--- Data to process Enclosed Below ---

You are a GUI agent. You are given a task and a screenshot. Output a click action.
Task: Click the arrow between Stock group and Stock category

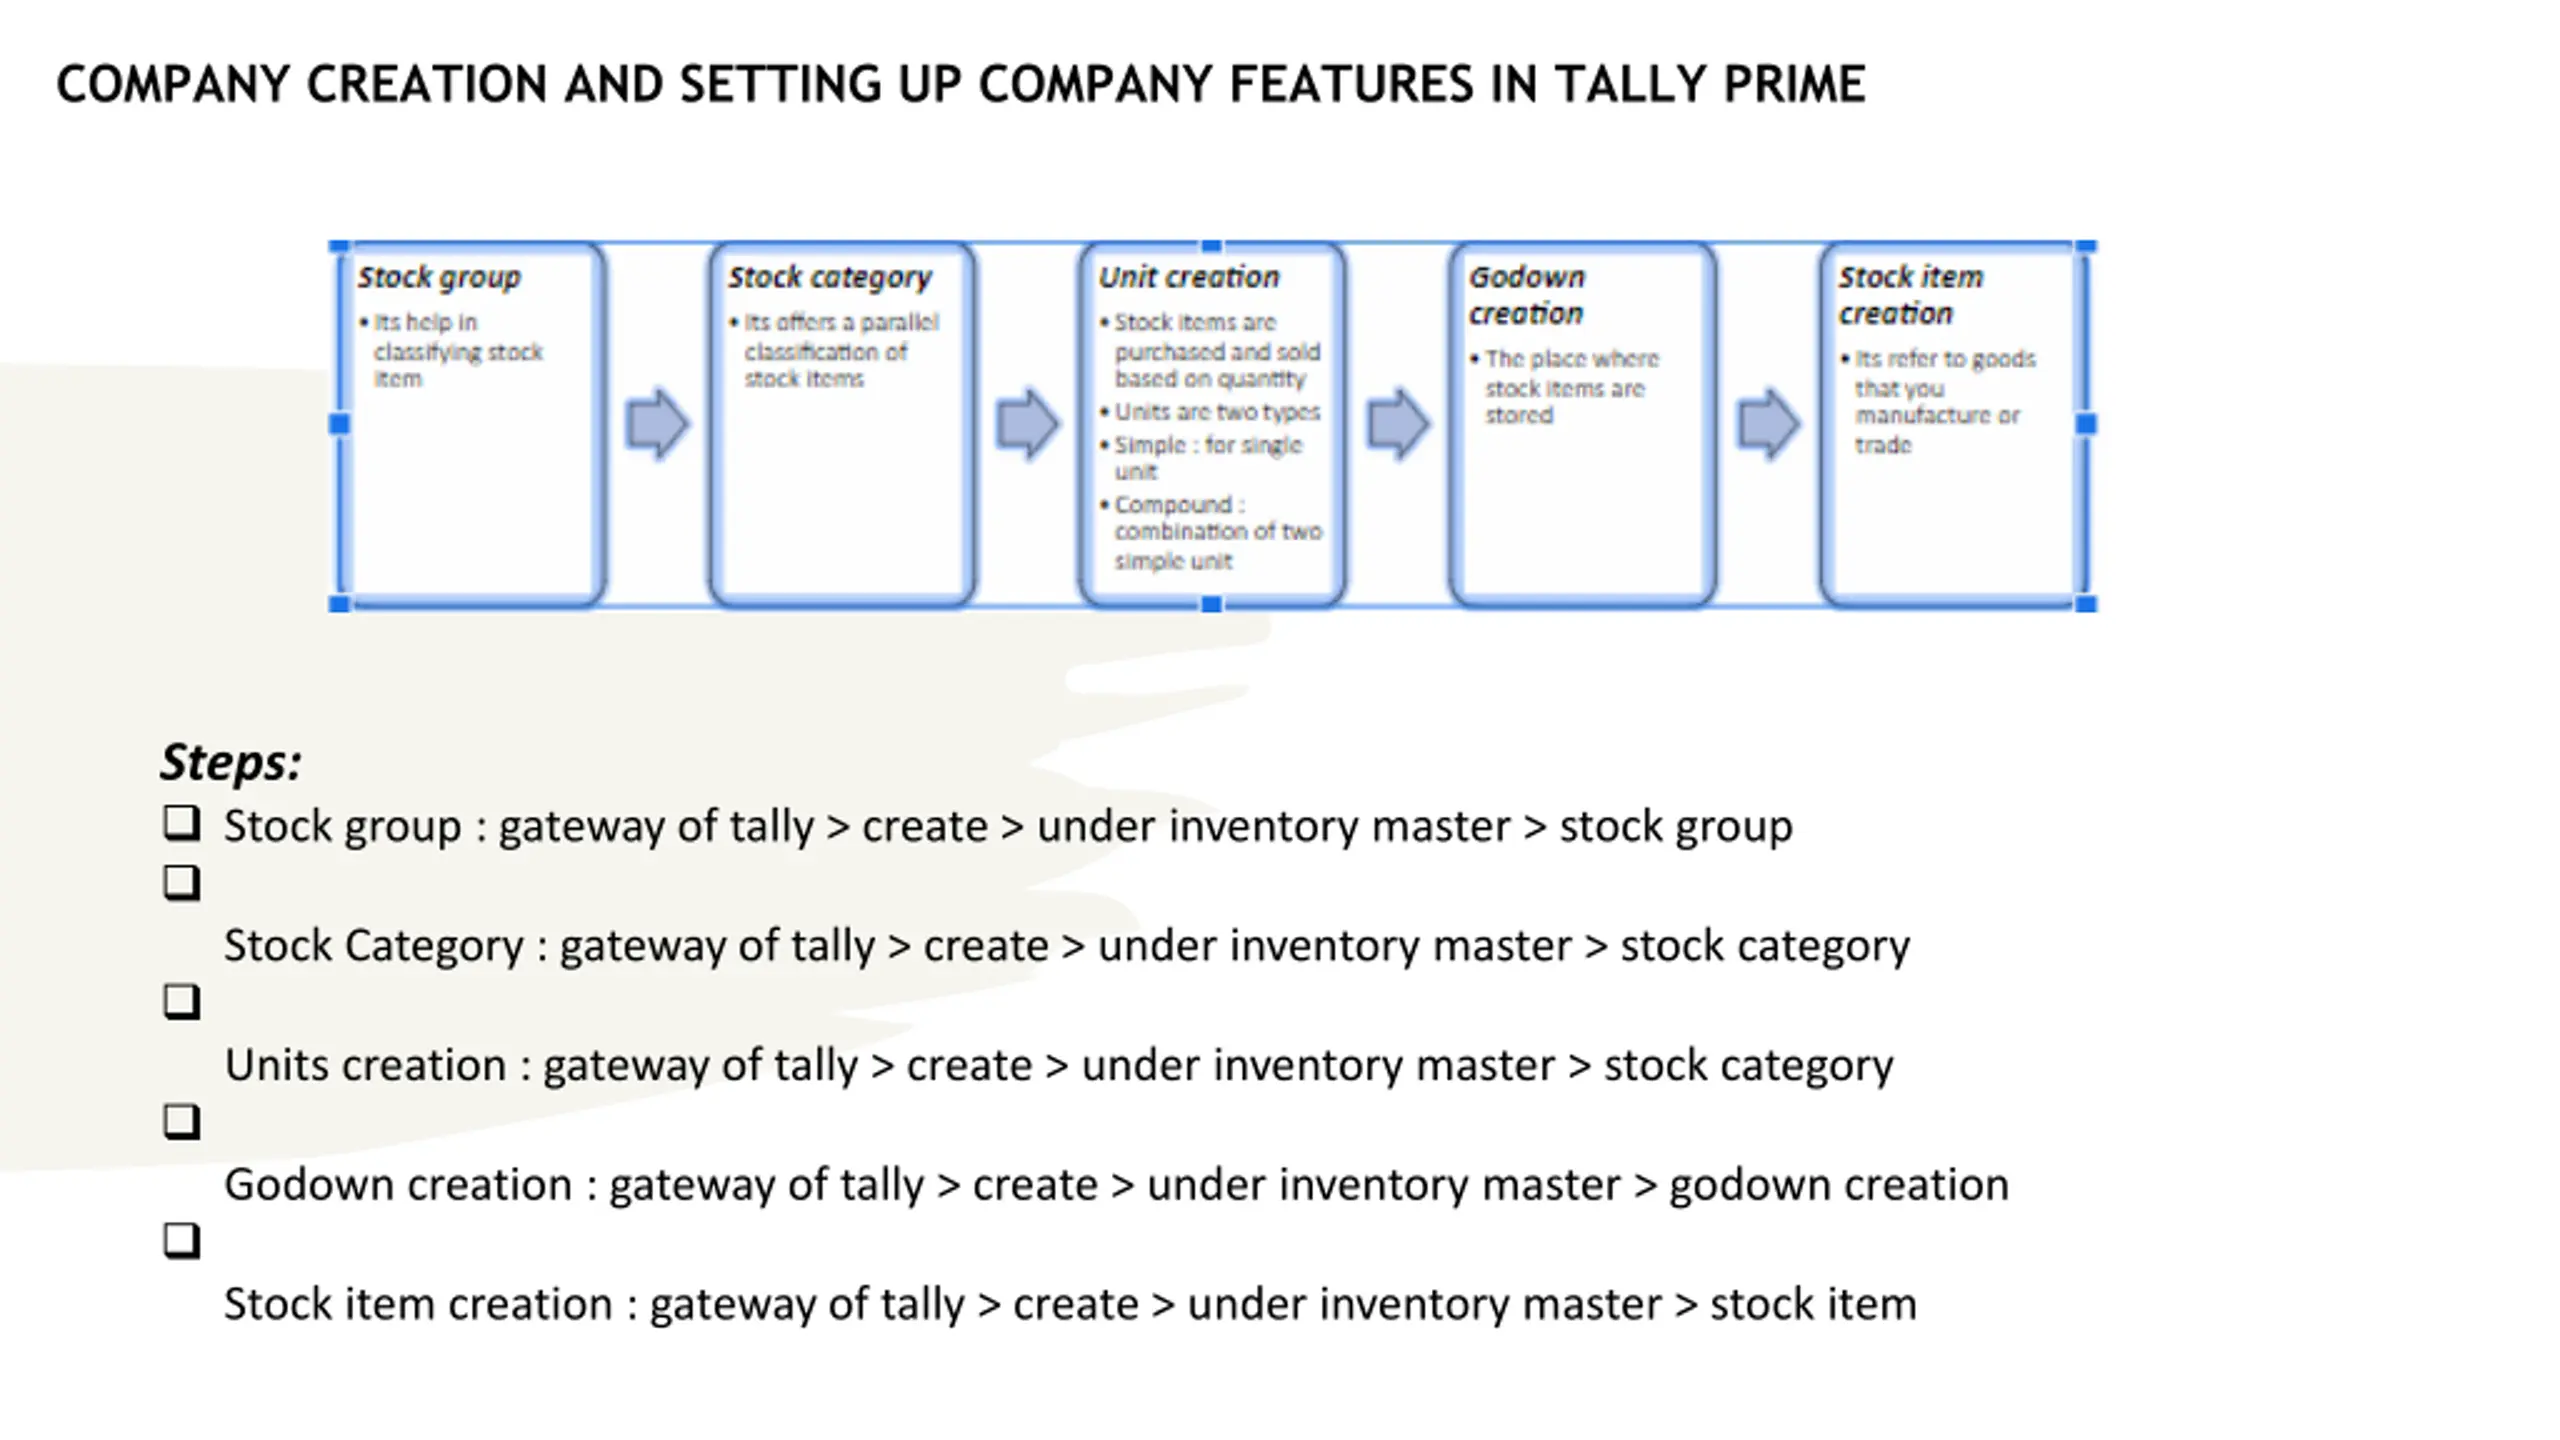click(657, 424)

--- End of Enclosed Data to process ---
--- Data to process Enclosed Below ---

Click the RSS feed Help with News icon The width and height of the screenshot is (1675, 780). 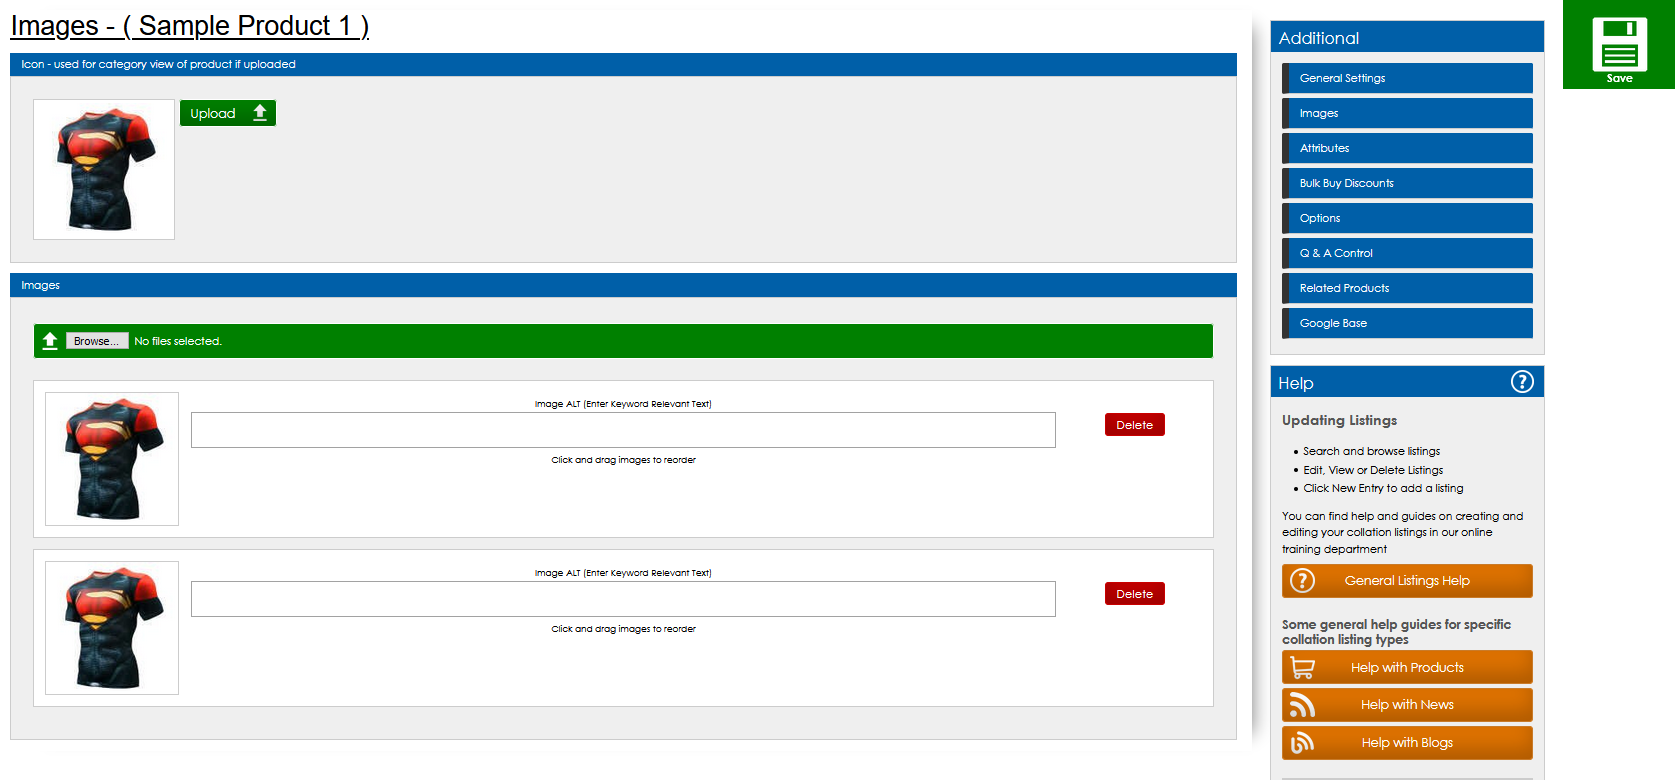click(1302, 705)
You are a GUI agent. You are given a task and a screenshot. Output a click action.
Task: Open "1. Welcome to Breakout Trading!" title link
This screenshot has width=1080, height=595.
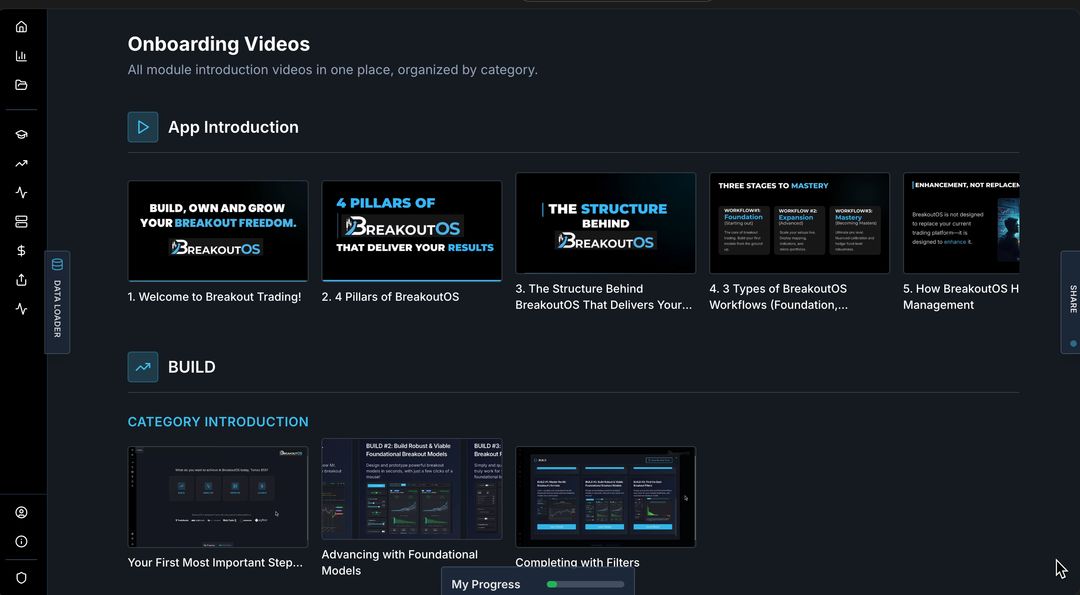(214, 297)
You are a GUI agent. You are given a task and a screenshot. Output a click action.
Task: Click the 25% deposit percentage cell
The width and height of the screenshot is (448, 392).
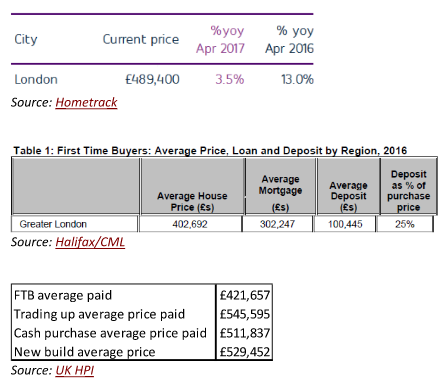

--- End of Enclosed Data to process ---

**Activity**
In the records above, copy exactly everything from the line that has "This screenshot has width=1080, height=595." down to the line that has "The width and height of the screenshot is (448, 392).", both ends included, and leave out the pictures.

**Answer for the task**
This screenshot has width=1080, height=595.
(214, 297)
You are a GUI agent. You are given a task and a screenshot. Output a click action.
Task: Click the 25% deposit percentage cell
The width and height of the screenshot is (448, 392).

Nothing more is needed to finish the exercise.